Edie Brickell and Steve Martin "Love Has Come For You"

Bluegrass, pop, and rural folk mix seamlessly on an album that celebrates love.

Steve Martin has established his credentials as both an astute banjo player and songwriter. He’s recorded several albums with The Steep Canyon Rangers, winning a Grammy Award in the process. Edie Brickell is an acclaimed singer and songwriter of languid pop rock that hints at her Texas roots. Their collaboration proves to be a joyous journey into the heartland and heart of American music.

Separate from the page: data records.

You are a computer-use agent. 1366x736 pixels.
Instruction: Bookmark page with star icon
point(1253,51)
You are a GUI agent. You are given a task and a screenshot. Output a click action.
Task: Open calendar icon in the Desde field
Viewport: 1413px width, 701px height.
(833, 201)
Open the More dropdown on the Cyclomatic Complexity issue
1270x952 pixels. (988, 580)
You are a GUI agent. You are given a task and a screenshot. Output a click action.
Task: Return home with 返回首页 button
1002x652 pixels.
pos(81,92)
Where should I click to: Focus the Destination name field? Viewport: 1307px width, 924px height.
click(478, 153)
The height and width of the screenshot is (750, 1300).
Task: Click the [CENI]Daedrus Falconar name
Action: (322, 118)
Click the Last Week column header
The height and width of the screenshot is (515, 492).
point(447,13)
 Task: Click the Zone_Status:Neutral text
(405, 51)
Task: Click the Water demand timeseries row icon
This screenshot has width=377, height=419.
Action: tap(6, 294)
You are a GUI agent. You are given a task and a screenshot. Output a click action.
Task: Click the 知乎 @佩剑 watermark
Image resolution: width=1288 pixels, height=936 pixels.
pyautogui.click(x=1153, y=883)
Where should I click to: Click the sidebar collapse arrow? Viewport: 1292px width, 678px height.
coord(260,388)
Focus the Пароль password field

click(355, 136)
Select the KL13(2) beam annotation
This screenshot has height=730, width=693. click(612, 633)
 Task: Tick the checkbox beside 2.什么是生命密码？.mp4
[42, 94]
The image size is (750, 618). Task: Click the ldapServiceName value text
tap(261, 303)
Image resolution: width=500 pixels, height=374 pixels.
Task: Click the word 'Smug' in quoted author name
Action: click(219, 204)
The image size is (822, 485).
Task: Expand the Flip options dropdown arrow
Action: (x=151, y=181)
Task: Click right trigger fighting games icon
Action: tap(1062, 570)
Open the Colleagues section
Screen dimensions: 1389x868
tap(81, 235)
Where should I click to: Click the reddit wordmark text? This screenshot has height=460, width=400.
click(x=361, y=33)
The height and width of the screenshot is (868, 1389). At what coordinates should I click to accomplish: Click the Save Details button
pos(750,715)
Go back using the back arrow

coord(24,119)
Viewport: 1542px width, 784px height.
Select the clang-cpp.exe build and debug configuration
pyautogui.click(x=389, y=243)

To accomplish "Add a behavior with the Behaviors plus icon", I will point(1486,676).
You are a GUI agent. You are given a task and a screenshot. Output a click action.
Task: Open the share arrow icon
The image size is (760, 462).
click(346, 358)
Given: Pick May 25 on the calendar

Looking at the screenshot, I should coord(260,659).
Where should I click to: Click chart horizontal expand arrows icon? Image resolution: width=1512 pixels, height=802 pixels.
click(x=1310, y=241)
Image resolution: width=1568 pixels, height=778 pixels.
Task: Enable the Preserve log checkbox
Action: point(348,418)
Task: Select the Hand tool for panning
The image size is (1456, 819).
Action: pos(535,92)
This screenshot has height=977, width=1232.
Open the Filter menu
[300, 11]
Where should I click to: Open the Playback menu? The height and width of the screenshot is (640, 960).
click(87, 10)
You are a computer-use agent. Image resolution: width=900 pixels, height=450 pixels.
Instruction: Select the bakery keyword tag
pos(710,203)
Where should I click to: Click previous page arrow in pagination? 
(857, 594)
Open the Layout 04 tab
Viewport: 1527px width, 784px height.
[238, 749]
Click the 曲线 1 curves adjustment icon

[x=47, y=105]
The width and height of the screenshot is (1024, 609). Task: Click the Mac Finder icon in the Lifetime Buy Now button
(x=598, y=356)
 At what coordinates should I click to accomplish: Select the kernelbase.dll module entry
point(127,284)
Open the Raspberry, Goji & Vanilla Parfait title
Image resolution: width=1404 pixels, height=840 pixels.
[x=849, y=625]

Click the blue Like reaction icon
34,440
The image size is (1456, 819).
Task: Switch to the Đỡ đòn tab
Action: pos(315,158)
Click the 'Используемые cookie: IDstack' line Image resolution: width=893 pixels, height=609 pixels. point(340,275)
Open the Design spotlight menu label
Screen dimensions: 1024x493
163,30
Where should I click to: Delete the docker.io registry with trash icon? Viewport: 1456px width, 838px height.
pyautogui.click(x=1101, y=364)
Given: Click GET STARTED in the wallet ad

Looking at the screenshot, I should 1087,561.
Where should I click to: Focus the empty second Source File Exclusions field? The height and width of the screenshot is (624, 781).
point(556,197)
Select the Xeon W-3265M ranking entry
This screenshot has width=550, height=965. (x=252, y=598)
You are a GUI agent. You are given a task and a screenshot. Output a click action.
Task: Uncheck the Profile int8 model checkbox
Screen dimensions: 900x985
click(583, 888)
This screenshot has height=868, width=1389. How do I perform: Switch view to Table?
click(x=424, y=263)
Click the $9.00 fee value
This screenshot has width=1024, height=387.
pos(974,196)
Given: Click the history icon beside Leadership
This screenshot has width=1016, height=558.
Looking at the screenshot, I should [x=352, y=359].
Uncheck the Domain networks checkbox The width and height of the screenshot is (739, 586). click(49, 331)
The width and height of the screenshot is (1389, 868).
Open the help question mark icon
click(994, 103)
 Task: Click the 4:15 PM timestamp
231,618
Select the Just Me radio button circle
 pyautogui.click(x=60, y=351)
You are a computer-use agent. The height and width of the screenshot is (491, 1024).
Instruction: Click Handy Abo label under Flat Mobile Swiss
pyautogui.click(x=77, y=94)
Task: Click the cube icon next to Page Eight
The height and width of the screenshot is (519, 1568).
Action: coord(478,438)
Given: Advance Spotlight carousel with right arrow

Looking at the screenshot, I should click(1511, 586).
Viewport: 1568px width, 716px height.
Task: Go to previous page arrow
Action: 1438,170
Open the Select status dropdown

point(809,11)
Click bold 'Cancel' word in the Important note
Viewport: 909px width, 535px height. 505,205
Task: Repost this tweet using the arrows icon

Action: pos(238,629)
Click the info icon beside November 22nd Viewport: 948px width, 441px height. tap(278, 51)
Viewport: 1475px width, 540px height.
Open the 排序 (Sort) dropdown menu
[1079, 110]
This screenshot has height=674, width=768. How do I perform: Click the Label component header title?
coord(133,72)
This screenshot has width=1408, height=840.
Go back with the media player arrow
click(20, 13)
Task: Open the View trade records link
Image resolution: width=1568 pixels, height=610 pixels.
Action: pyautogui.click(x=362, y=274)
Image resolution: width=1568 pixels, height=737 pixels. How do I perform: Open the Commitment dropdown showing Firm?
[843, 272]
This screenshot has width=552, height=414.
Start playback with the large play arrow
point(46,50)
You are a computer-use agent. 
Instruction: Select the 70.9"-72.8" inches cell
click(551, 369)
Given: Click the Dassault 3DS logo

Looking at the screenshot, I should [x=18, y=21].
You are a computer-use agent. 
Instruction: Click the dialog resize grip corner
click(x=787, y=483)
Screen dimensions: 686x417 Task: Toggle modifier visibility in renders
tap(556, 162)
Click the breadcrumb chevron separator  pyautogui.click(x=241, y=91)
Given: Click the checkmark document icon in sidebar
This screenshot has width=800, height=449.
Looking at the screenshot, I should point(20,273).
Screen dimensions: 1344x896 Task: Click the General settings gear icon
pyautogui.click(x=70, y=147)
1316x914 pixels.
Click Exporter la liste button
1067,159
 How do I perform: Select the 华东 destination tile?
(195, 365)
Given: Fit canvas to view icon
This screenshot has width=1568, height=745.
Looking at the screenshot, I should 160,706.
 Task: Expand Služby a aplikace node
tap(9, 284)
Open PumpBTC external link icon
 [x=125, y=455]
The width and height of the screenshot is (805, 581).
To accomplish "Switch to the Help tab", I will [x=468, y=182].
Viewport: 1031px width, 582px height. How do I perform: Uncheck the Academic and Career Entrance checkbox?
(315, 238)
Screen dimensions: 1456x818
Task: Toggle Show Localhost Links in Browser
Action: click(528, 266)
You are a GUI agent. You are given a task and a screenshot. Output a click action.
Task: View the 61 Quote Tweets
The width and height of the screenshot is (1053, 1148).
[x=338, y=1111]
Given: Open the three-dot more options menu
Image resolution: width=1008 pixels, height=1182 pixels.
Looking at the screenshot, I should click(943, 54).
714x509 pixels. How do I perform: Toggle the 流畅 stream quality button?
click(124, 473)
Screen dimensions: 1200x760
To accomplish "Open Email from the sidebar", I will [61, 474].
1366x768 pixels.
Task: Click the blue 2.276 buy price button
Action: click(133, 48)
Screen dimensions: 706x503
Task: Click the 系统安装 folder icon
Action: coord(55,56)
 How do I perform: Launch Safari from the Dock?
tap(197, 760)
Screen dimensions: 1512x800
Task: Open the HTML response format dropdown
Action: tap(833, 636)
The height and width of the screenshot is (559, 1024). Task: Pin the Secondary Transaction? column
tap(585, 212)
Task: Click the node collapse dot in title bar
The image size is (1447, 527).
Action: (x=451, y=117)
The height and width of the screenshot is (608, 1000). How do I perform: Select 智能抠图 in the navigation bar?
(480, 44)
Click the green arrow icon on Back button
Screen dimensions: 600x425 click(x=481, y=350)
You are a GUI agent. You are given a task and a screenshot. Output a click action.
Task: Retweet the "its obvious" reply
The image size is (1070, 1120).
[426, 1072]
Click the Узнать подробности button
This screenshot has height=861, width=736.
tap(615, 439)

Using email the two collaborated on thirteen songs that began with Martin’s melodies. Provided with this base, Brickell allowed the banjo to narrate the storyline of each song. The title track, the third track the duo wrote, captures the essence of these stories, that being the unpredictable path of love. Love Has Come For You is a tale of love at first sight, but not in the usual context of a love story. A young unmarried woman, despite advice to the contrary, chooses to keep her love child, a baby she sees as being a gift from heaven. It is a sweet tale that defines the spirit of the album. Many of the songs on the release celebrate familial love, particularly between parents and children. “Sara Jane and the Iron Mountain Baby” finds a middle-aged couple taking in an abandoned baby tossed from a passing train. “Get Along Stray Dog” tells of a family homestead that takes in the town’s misfits and kinless. “Yes She Did” touches on the forlorn suicide folk ballad. Brickell is joined by Martin on the vocals. “Siamese Cat” is a light point about breaking up with someone because of their obnoxious child.

The album’s line-up of musicians is stellar. Beside The Steep Mountain Canyon Rangers we also find the brother/sister team Sara and Sean Watkins, formerly of Nickel Creek. Esperanza Spalding appears on “King of Boys.” Other luminaries include Waddy Wachtel, Matt Rollings, and The Webb Sisters. Produced by Peter Asher, the album shines with the production that made the southern California rock of the 1970s so popular.